• _WHAT THIS TASK INVOLVES_:
Since only part of the material below is wanted, output exactly the lines from the one with "The width and height of the screenshot is (868, 265)." up to and including the one with "Task: Expand the Video Bitrate dropdown".

• _SUPPLIED DATA_:

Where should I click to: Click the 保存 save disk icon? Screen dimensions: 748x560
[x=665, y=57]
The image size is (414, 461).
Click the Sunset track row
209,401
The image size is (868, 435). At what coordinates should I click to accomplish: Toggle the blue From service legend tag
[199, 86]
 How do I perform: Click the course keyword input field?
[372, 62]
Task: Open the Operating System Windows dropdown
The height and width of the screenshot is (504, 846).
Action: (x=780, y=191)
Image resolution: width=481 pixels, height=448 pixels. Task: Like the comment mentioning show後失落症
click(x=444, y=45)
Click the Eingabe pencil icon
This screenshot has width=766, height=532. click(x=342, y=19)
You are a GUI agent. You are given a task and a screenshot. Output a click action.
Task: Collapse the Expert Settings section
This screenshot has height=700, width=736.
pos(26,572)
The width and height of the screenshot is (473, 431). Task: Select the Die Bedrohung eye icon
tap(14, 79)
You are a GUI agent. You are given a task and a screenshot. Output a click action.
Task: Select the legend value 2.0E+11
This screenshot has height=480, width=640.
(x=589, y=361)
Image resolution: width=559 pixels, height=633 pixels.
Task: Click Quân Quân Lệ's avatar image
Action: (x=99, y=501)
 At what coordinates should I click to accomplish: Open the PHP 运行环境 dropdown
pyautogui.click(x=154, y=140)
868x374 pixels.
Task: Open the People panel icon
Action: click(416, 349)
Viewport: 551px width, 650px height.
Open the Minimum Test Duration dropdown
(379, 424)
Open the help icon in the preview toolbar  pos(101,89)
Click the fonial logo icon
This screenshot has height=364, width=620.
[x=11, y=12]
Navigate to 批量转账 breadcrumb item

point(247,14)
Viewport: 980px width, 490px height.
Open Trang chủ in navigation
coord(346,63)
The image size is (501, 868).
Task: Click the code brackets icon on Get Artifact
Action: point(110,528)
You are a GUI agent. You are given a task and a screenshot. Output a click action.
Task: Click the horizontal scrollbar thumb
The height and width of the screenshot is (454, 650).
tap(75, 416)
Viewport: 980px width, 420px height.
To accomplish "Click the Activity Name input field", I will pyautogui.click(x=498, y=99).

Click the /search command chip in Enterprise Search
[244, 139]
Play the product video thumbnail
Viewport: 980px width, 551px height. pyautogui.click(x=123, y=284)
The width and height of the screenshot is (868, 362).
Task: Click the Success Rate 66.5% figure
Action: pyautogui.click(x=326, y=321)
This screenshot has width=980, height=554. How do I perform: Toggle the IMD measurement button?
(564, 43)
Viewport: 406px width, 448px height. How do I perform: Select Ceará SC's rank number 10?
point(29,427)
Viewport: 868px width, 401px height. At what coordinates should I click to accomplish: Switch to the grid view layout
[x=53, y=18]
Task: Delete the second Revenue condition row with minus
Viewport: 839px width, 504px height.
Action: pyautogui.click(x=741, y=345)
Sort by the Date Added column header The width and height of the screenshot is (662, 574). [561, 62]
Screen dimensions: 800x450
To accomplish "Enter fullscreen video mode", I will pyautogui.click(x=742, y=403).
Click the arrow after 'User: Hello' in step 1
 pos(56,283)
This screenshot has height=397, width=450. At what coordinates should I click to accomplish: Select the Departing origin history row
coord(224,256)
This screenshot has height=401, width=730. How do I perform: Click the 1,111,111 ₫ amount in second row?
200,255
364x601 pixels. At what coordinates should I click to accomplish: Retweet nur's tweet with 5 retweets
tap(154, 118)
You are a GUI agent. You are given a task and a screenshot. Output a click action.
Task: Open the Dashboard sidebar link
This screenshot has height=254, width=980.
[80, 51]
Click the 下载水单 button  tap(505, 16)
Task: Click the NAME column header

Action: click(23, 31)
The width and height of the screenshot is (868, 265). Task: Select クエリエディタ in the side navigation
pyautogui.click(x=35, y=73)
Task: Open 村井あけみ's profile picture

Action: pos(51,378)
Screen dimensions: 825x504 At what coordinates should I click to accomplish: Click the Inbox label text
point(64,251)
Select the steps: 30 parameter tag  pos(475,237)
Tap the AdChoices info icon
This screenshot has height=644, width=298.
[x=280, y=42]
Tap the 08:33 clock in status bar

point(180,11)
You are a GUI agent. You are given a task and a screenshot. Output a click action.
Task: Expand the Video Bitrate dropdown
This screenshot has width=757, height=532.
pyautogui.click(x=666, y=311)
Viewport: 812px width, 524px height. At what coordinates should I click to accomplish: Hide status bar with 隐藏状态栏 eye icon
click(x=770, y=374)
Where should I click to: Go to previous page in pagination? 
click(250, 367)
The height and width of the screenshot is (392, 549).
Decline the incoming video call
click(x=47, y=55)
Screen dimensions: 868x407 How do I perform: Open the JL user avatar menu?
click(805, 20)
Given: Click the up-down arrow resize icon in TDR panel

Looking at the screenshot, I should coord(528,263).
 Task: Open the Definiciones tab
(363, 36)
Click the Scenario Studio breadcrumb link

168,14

• _SOLUTION FOR THIS TASK_:
The width and height of the screenshot is (868, 265). Task: Select クエリエディタ in the side navigation
pyautogui.click(x=35, y=73)
Task: Open 村井あけみ's profile picture

Action: pos(51,378)
Screen dimensions: 825x504 At what coordinates should I click to accomplish: Click the Inbox label text
point(64,251)
Select the steps: 30 parameter tag  pos(475,237)
Tap the AdChoices info icon
This screenshot has height=644, width=298.
[x=280, y=42]
Tap the 08:33 clock in status bar

point(180,11)
You are a GUI agent. You are given a task and a screenshot. Output a click action.
Task: Expand the Video Bitrate dropdown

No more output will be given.